И в этих местах А. Белый сбивается на другой, не свой стиль, нарушает
ритм своего романа-симфонии. Он внутренно связан с Достоевским,
и за это нельзя упрекать его, но он должен был бы быть свободнее
в своих художественных приемах, выдержаннее в своем собственном
стиле. Есть большое различие между А. Белым и Достоевским, они принадлежат
разным эпохам. А. Белый более космичен по своему чувству жизни,
Достоевский более психологичен и антропологичен. Достоевскому раскрывались
бездны в глубине человека, но образ человека был отделен для него
от бездн жизни космической. Человека Достоевский воспринимал органически-целостно,
всегда видел образ Божий
[436]
человеке. А. Белый принадлежит новой эпохе, когда пошатнулось целостное
восприятие образа человека, когда человек проходит через расщепление.

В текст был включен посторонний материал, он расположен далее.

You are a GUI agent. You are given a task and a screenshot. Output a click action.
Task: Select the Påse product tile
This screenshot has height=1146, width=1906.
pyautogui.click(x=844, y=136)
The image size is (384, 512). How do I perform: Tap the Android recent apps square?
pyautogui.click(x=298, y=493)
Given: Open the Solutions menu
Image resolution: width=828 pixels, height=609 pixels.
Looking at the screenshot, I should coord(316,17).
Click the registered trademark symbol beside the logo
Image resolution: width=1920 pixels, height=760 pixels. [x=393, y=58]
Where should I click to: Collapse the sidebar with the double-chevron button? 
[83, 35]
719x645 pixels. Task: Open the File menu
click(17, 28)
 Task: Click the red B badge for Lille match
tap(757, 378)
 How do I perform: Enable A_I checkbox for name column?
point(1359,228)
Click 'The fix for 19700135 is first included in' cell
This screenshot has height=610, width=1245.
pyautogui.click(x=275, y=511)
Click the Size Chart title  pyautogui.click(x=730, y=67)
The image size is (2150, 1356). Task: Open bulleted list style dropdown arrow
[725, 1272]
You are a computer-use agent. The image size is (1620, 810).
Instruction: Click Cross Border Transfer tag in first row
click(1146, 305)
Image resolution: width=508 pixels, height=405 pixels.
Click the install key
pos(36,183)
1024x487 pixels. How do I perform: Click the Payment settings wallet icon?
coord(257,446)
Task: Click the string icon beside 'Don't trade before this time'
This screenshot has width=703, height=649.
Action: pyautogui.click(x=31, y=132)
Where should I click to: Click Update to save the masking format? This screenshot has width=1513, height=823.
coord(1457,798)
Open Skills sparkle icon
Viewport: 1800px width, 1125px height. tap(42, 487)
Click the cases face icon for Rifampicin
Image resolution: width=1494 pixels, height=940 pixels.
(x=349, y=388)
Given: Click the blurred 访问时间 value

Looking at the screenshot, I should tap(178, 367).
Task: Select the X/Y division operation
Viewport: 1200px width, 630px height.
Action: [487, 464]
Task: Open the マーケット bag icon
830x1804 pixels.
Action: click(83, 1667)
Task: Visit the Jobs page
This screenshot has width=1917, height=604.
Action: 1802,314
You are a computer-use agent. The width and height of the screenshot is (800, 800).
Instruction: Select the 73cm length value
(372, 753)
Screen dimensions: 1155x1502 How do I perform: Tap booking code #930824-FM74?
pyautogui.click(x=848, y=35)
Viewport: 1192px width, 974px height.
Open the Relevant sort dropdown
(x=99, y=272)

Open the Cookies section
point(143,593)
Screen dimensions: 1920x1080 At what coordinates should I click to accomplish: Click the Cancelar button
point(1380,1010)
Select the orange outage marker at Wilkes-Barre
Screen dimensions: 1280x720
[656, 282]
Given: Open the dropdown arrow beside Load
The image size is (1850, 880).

А. Белый погружает человека в космическую безмерность, отдает его
на растерзание космическим вихрям. Теряется граница, отделяющая
человека от электрической лампы. Раскрывается астральный мир. Твердые
границы физического мира охраняли с противоположной стороны независимость
человека, его собственные твердые границы, его кристальные очертания.
Созерцание мира астрального, этого промежуточного мира между духом
и материей, стирает границы, декристаллизует и человека, и окружающий
его мир. А. Белый — художник астрального плана, в который незаметно
переходит наш мир, теряя свои твердость и очерченность. Все эти
вихри — астральные вихри, а не вихри физического мира или мира человечески-душевного.
"Петербург" — астральный роман, в котором все уже выходит
за границы физической плоти этого мира и очерченной душевной жизни
человека, все проваливается в бездну. Сенатор видит уже два пространства,
а не одно.
IV
А. Белый художественно раскрывает особую метафизику русской бюрократии.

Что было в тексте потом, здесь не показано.